TASK REQUIREMENTS: Return every line of the data below word for word, but leave the pictures out.

Pointing records for text and elements:
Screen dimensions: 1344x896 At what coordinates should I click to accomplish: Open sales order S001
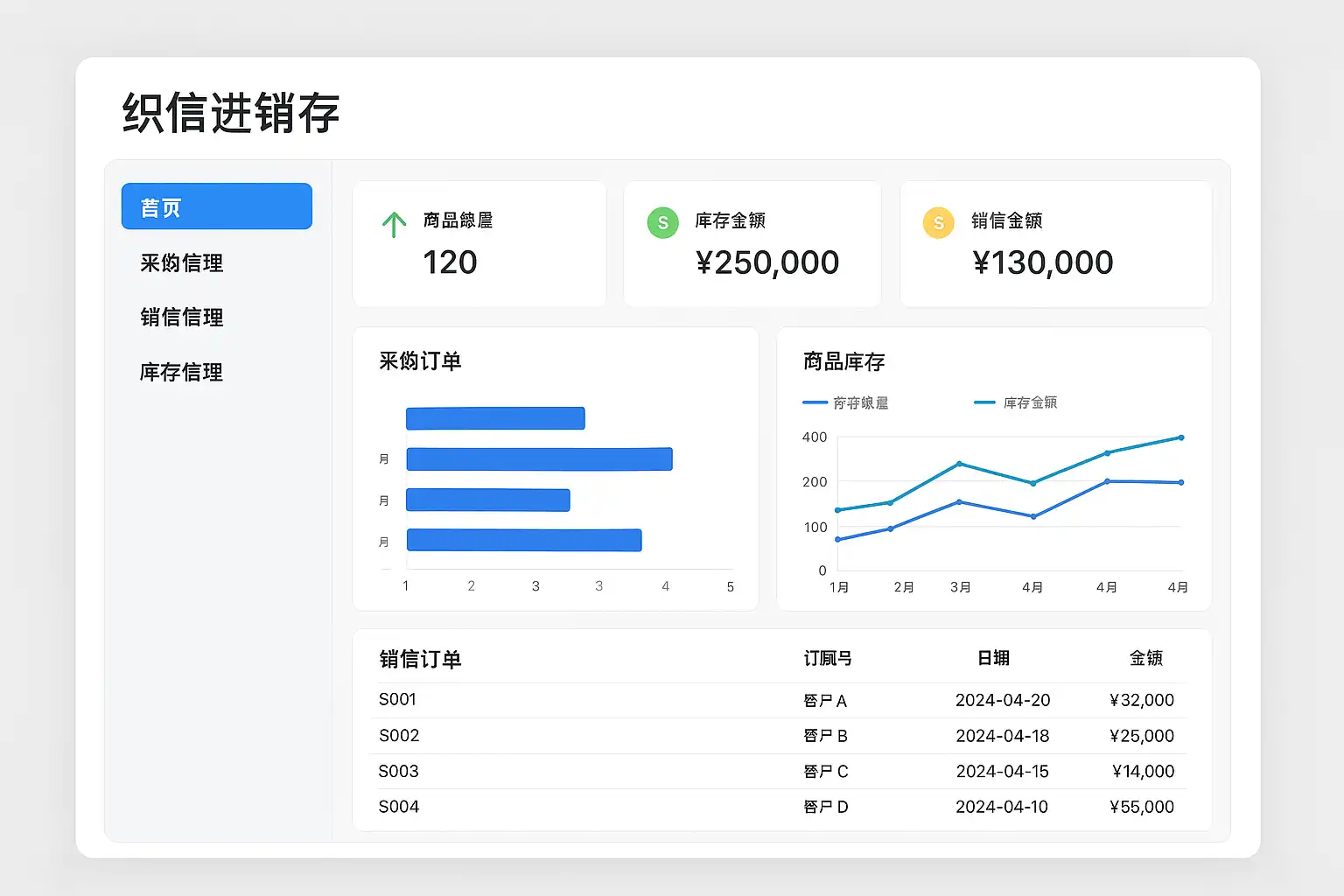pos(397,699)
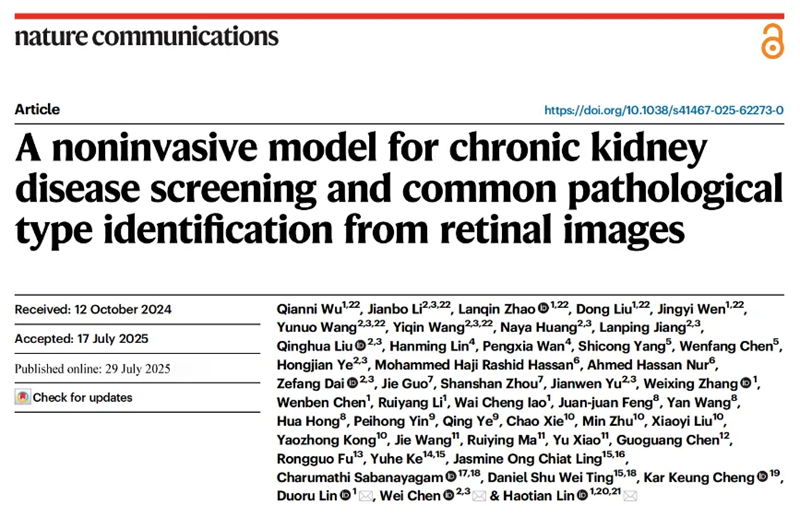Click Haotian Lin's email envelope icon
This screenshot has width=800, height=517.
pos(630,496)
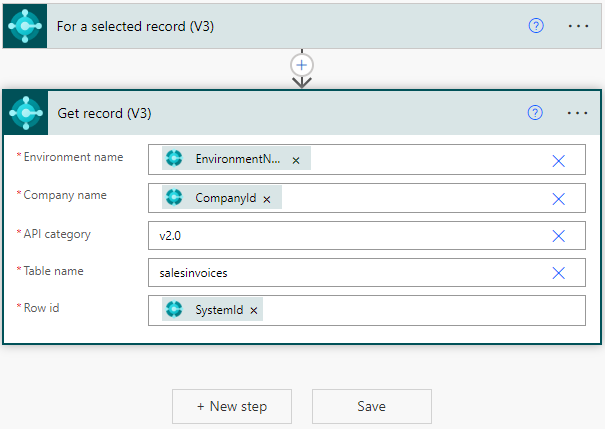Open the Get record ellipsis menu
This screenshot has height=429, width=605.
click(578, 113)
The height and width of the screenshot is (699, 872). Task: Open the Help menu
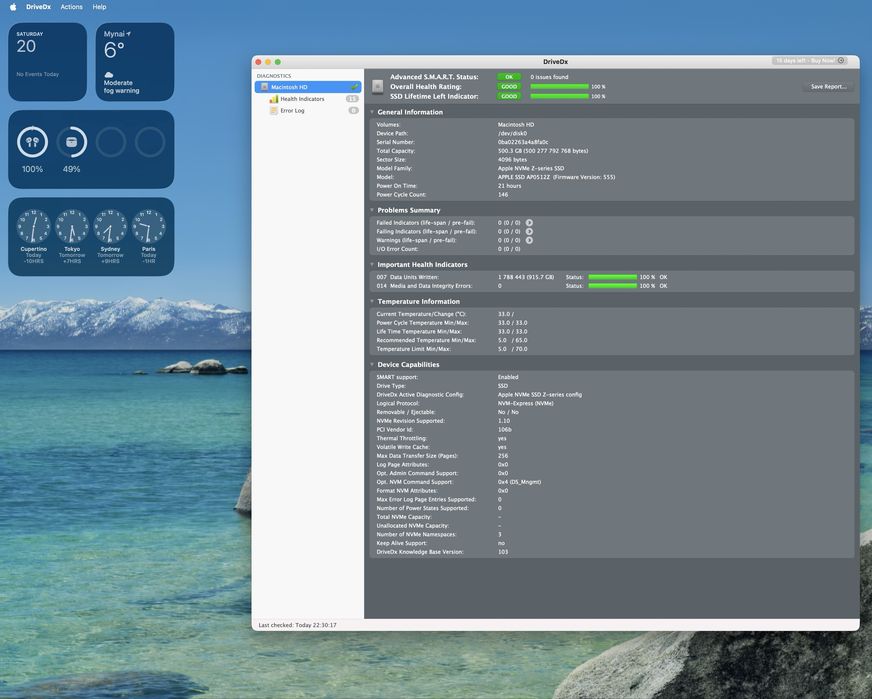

ANSWER TO THE EXERCISE:
Screen dimensions: 1344x896 At what coordinates should I click to accomplish: Open sales order S001
pos(397,699)
Click Haotian Lin's email envelope icon
This screenshot has width=800, height=517.
pos(630,496)
Open the Get record ellipsis menu
This screenshot has height=429, width=605.
click(578, 113)
The height and width of the screenshot is (699, 872). Task: Open the Help menu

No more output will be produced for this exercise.